- Dataset records -
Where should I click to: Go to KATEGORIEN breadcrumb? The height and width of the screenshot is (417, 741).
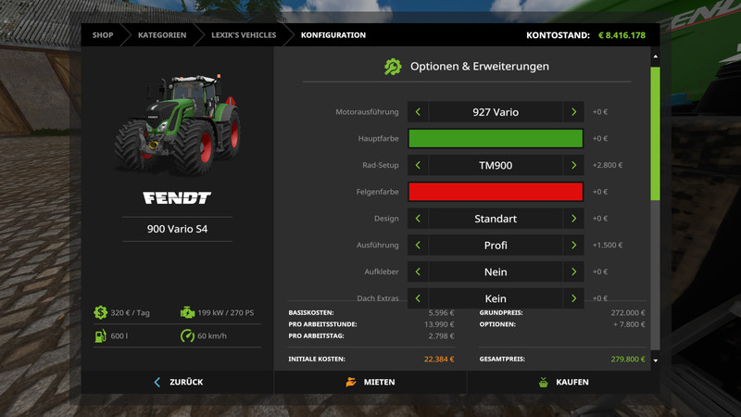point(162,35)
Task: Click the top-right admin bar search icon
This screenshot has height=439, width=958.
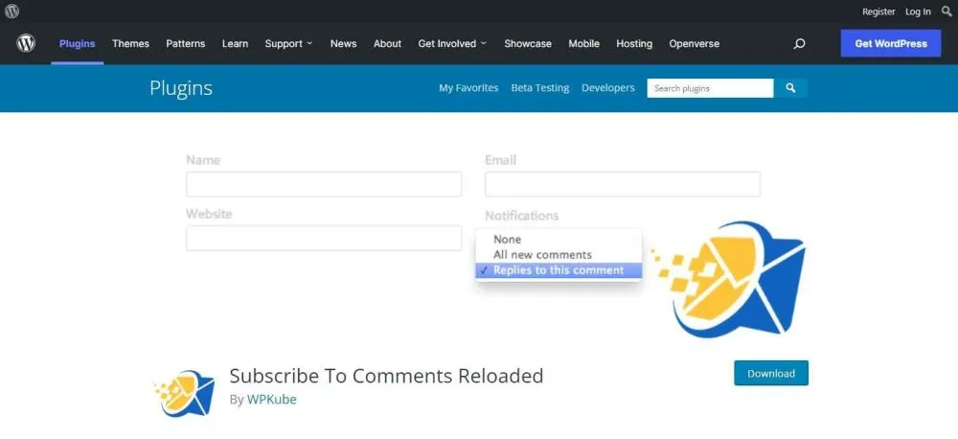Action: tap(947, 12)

- Task description -
Without including the pictures, reproduce all entries exactly.

- Task output -
Where should I click to: Go to KATEGORIEN breadcrumb? The height and width of the screenshot is (417, 741).
point(162,35)
Task: Click the top-right admin bar search icon
This screenshot has height=439, width=958.
Action: tap(947, 12)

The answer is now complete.